Reversing the decline in state investment in transportation, public buildings, water treatment systems, and other forms of vital infrastructure is key to creating good jobs and promoting full economic recovery — and this is an especially good time for states to do it…Commerce requires well-maintained roads, railroads, airports, and ports so that manufacturers can obtain raw materials and parts, and deliver finished products to consumers…Every state needs infrastructure improvements that have potential to pay off economically in private sector investment and job growth.
Elizabeth McNichol, Center on Budget and Policy Priorities
Infrastructure is the foundation of economic growth. The Roman Empire understood this, and presidents Eisenhower, Kennedy, and Johnson understood this. It’s no coincidence that our nation grew and prospered as the Interstate Highway System was built in the 50s and 60s. And it’s no coincidence that New Jersey’s economy struggles as we continue to neglect our roads, bridges, tunnels, and rails.

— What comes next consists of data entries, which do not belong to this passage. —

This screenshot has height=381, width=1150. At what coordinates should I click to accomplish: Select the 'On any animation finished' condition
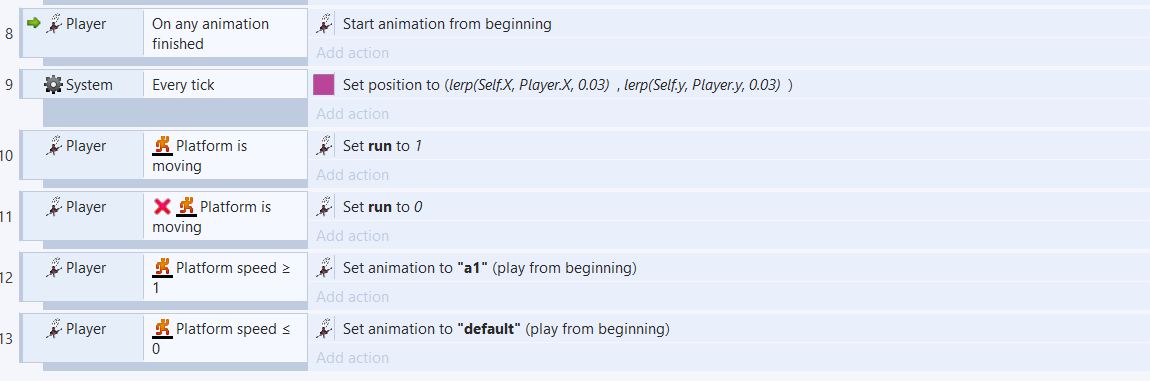(225, 33)
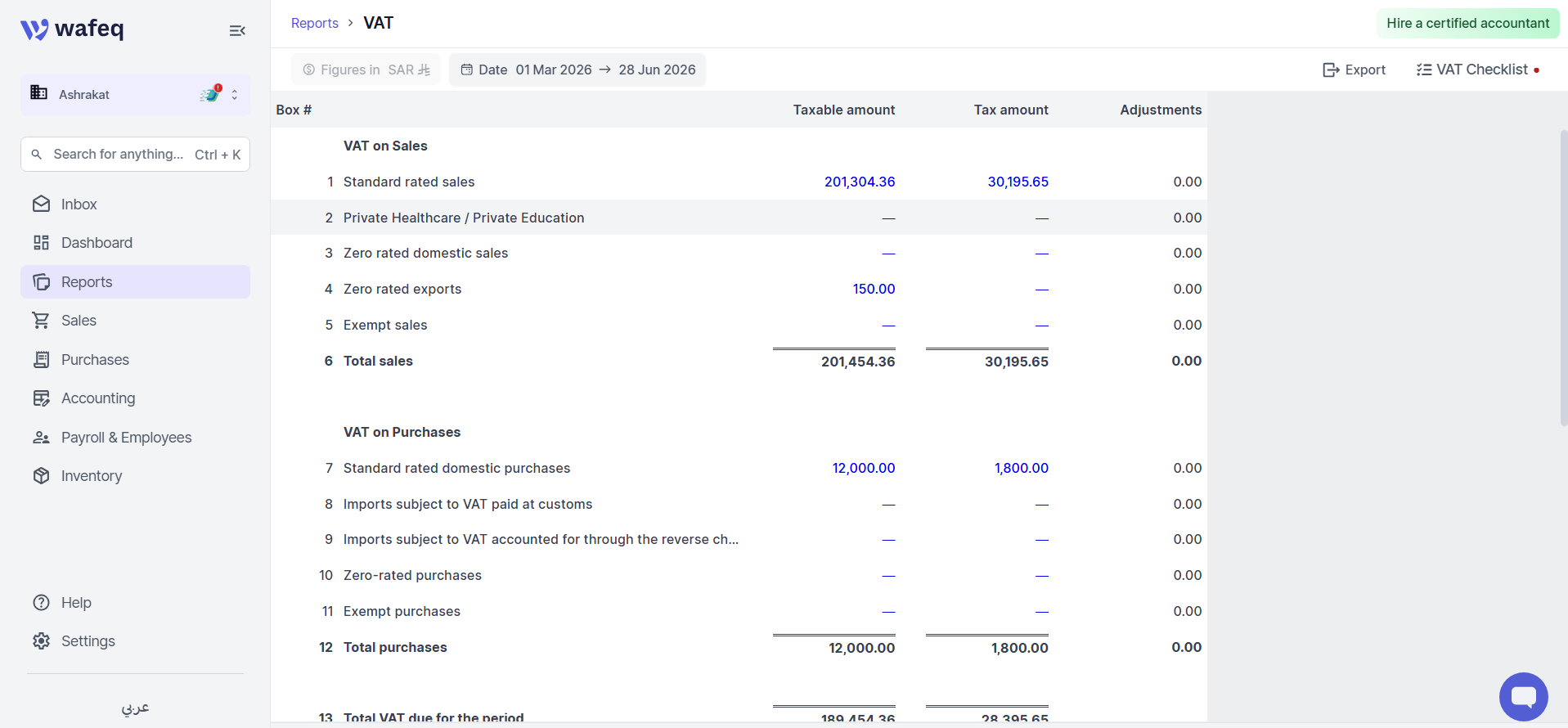This screenshot has height=728, width=1568.
Task: Open the Dashboard icon in the sidebar
Action: point(42,242)
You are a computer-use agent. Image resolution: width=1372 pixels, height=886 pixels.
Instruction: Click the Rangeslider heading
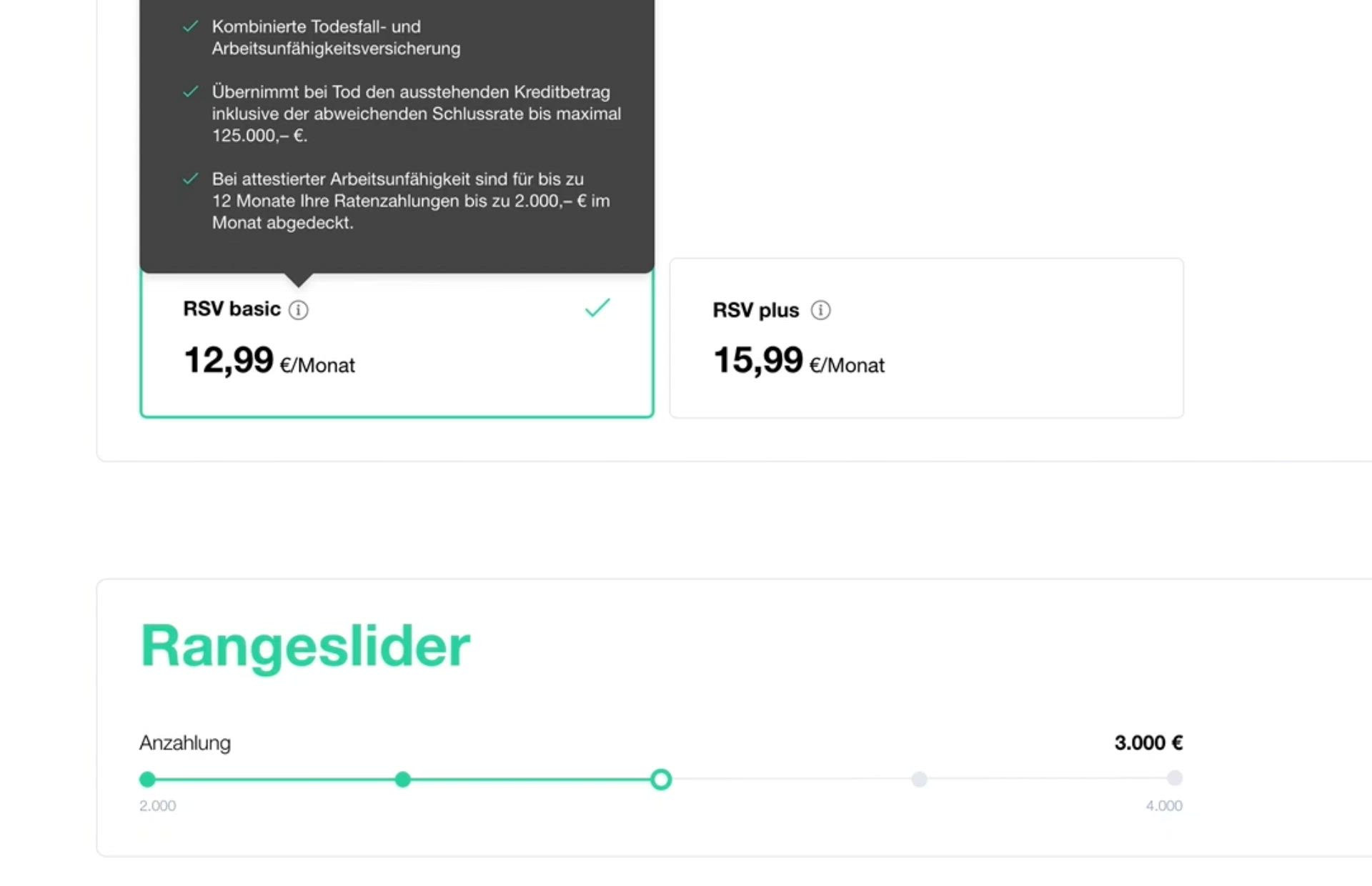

In her analysis of infrastructure spending and it’s effect on the economy, McNichol goes on to write:
These estimates found that in the depths of the Great Recession, a dollar in infrastructure investment would result in $1.50 in GDP growth, according to the Council of Economic Advisers.[16] Similarly, Moody’s, a leading private econometric firm, estimated the effect at $1.60.[17] The Congressional Budget Office found that that the impact ranged from a low estimate of $1.00 to 2.50.